Pluton est le dieu de l’autre monde. Il est celui qui vit dans l’ombre. Shakespeare a écrit:Pluton ferme les yeux tandis que chante Orphée. Il y a un monde qui appartient à la rive du Léthé. C’est le monde muet des rêves et des lettres. C’est le monde caché des grottes et des livres. Le monde de la solitude que requiert la lecture sans commentaire ni explication d’un livre à la lueur d’une chandelle, le monde où la chair frissonne et tremble, où la parole se tait, où des langues et non plus seulement des mots sortent des bouches.
La victoire de l’Invisible ne brille pas. Un jour on emmena Jésus de chez Caïphe au prétoire. Le gouverneur Pilate entra et dit à Jésus: «Ta nation et les grands prêtres t’ont livré à moi. Qu’as-tu fait?» Jésus répondit:  Mon royaume n’est pas de ce monde.» Aux êtres égaux, interchangeables des régimes démocratiques modernes, s’opposent les individualités imprévisibles des mondes poétiques, romanesques et surnaturels. Au negotium démocratique s’oppose l’otium aristocratique.
Jésus contre les pharisiens et les docteurs de la loi, Socrate contre les magistrats de la cité, Pascal contre Descartes, Kierkegaard contre Hegel, Nietzsche contre la philosophie. Au monde du travail, de la production, du profit, de l’actualité, du bruit, du jour, du forum et du bavardage médiatique, ils ont opposé l’ombre, le secret, la nuit, le singulier, le particulier, la rêverie, la solitude, le recueillement, l’anachorèse, bref l’immortelle enfance de ceux qui peuvent dire, la tête sur le billot, que leur royaume n’est pas de ce monde, car ils n’ont pas baisé le ventre de Mammon.
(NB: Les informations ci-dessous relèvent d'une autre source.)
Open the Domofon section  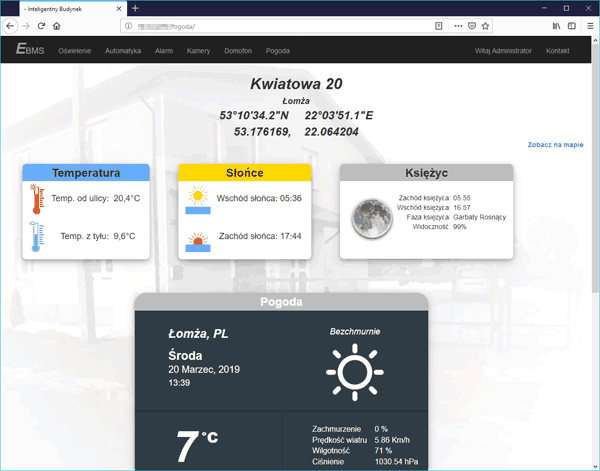[239, 50]
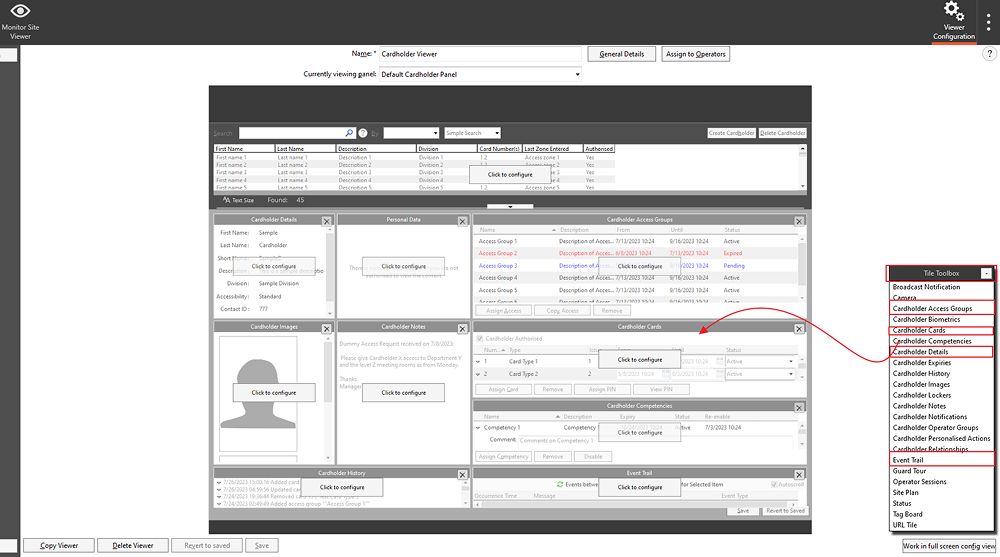1000x557 pixels.
Task: Toggle the Cardholder Authorised checkbox
Action: (479, 339)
La photo, le cinéma, la presse et tous les moyens de communication de masse furent les derniers agresseurs qui arrachèrent les derniers lambeaux du vêtement qui couvrait la nudité des âmes, des cœurs et des pensées, durant leur sommeil de ruminant, empêchant les derniers des hommes d’être entièrement exposés aux regards de tous, comme des esclaves sur la place du marché. Maintenant il n’y a plus d’ombre ni de nuit pour dérober à la vue de tous -spectacle intégral, transparence absolue et gratuite- ses plaisirs, ses dégoûts, ses mépris et ses haines. Car il n’y a plus d’autre monde! La société a fini par coloniser la nuit elle-même. Son souvenir s’est effacé au point que sa nostalgie ne fait même plus souffrir ceux qui sont nés après qu’elle eut disparu. Qu’y a-t-il encore à taire et à cacher?
La nuit de Baudelaire est moins noire, moins effrayante, plus douce, plus maternelle que celle du poète puritain de Virginie. «Sois sage, ô ma douleur, et tiens-toi plus tranquille. /Tu réclamais le soir; il descend, le voici.»
Le soir est le précurseur, l’ambassadeur de la nuit. Et les deux derniers vers du dernier tercet du sonnet vont comme suit: «Et comme un long linceul traînant à l’Orient, /Entends, ma chère, entends la douce nuit qui marche.»

Les avons-nous rêvés?

Si nous étions restés fidèles aux voix venues d’Orient, si nous avions écouté le chant des sirènes au lieu de nous boucher les oreilles, nous aurions passé nos vies couchés sur des tapis persans à écouter silencieusement Shéhérazade nous conter des histoires, et nous serions restés comme Marie aux pieds du Sauveur au lieu de nous agiter comme sa sœur Marthe.
«Une nuit où le khalife ne pouvait dormir, il fit appeler Shéhérazade.» Que pourrait-elle désormais lui raconter? Réussirait-elle à distraire son maître de tant de nouveaux soucis: la misère des plus riches, la colère des plus sages, les contrôles policiers, les tortures, bref, les bombardements? Réussirait-elle à lui faire oublier un Orient sans sagesse, un Occident sans force, un monde sans bonheur, sans innocence et sans joie? Où sont les vieillards à barbe teinte, les porteurs d’eau philologues, les poètes de la cour abbasside et son pavement mouillé d’eau de rose? Les avons-nous rêvés?